> _Prompt_: Tally the lines below containing the word "height" and give that total alone.

> _Data to use_:
___

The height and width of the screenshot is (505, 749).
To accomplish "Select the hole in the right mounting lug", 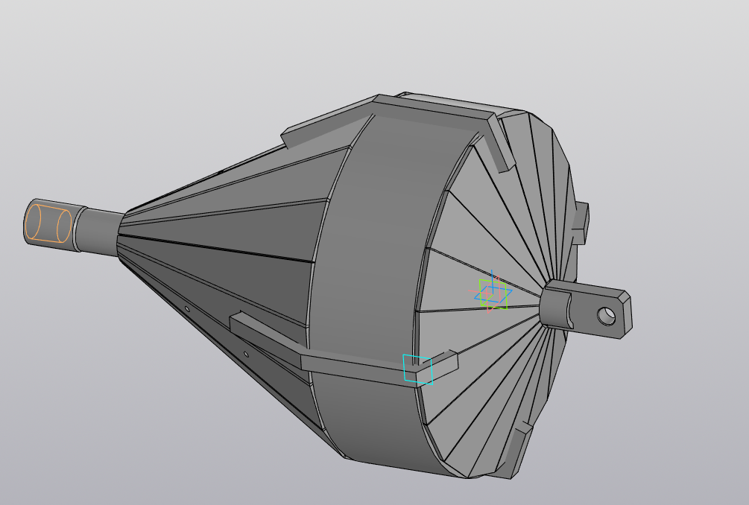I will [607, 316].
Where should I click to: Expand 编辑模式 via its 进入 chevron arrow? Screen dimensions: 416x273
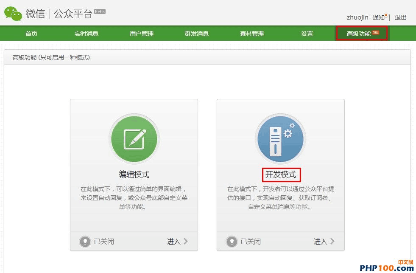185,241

___

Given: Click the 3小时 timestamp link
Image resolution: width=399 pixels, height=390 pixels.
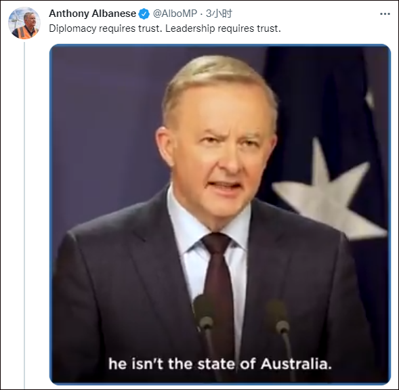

___

> _Written reply_: 2